Osborne B I, Guarente L
Department of Biology, Massachusetts Institute of Technology, Cambridge 02139.
Proc Natl Acad Sci U S A. 1989 Jun;86(11):4097-101. doi: 10.1073/pnas.86.11.4097.
We have isolated and mutagenized a DNA fragment from Saccharomyces cerevisiae that specifies mRNA 3' end formation for the convergently transcribed CYC1 and UTR1 genes. An in vivo plasmid supercoiling assay previously showed that this fragment is a transcriptional terminator, and "run-on" assays shown here are consistent with this interpretation. The poly(A) sites in the mRNAs formed by the fragment are the same whether the fragment resides at the native location or at a heterologous location. No single linker substitution abolishes the fragment's activity, whereas certain large, nonoverlapping deletions have strong, deleterious effects. Therefore, the yeast terminator behaves more like rho-dependent bacterial terminators than terminators of higher eukaryotes. That a number of deletions or substitutions have different effects in the two orientations suggests that the fragment contains the sequences of two, unidirectional terminator elements.

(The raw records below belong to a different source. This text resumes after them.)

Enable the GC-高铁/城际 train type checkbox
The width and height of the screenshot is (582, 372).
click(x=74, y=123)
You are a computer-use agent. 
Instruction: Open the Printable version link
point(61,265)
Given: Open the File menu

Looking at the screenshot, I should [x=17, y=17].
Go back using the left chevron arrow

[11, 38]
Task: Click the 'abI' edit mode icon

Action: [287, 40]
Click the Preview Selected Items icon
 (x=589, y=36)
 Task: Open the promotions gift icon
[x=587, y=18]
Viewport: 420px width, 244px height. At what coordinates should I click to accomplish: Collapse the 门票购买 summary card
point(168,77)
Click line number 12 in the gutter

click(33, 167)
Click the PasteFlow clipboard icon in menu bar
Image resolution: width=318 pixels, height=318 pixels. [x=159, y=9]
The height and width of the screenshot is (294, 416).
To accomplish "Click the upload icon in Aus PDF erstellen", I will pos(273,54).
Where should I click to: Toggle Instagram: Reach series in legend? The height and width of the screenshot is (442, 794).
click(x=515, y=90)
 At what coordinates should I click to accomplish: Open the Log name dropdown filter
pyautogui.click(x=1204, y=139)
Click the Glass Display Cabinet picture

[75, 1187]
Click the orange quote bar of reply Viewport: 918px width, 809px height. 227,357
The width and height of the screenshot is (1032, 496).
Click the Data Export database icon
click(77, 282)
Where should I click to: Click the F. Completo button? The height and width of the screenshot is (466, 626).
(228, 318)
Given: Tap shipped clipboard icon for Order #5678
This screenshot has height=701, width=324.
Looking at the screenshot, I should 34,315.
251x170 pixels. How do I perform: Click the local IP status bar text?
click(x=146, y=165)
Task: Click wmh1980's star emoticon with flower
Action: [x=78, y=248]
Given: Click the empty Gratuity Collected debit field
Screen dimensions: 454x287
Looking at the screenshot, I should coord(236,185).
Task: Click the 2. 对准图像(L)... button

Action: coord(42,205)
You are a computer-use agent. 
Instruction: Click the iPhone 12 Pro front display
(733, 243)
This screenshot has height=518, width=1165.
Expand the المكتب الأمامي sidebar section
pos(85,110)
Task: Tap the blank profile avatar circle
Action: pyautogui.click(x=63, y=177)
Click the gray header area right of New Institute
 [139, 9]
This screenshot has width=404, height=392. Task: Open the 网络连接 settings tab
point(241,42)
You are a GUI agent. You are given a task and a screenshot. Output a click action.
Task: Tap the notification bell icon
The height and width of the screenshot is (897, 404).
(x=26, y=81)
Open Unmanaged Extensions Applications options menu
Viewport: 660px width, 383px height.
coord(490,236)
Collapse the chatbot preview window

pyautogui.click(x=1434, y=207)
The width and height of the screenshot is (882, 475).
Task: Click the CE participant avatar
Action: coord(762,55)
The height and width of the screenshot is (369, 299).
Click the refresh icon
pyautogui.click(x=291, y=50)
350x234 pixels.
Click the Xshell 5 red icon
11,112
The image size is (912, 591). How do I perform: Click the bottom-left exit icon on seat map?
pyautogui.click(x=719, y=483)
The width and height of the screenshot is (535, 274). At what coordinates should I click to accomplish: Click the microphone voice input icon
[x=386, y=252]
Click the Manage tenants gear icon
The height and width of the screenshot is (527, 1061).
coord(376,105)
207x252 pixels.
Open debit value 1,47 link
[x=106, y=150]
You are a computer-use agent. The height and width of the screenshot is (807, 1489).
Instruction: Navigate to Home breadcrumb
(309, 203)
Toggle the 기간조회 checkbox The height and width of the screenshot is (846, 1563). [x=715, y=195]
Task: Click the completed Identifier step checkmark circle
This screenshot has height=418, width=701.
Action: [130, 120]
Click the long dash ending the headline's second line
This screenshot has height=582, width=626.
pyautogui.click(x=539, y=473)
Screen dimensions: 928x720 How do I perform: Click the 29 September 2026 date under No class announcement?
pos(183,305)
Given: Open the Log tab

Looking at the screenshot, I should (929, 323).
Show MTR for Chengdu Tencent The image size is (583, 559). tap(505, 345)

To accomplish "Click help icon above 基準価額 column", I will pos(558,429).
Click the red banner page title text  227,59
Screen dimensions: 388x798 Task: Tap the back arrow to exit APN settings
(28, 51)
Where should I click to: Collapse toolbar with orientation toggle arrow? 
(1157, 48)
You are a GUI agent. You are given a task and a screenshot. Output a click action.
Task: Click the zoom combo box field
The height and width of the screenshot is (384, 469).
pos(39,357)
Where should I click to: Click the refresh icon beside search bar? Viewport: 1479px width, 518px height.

我们从酿酒酵母中分离并诱变了一个DNA片段,该片段决定了反向转录的CYC1和UTR1基因的mRNA 3'末端形成。先前的体内质粒超螺旋分析表明,该片段是一个转录终止子,此处所示的“连续转录”分析结果与这一解释一致。无论该片段位于天然位置还是异源位置,由其形成的mRNA中的聚腺苷酸化位点都是相同的。没有单个接头取代会消除该片段的活性,而某些大的、不重叠的缺失则有强烈的有害影响。因此,酵母终止子的行为更类似于依赖ρ因子的细菌终止子,而不是高等真核生物的终止子。许多缺失或取代在两个方向上有不同的影响,这表明该片段包含两个单向终止子元件的序列。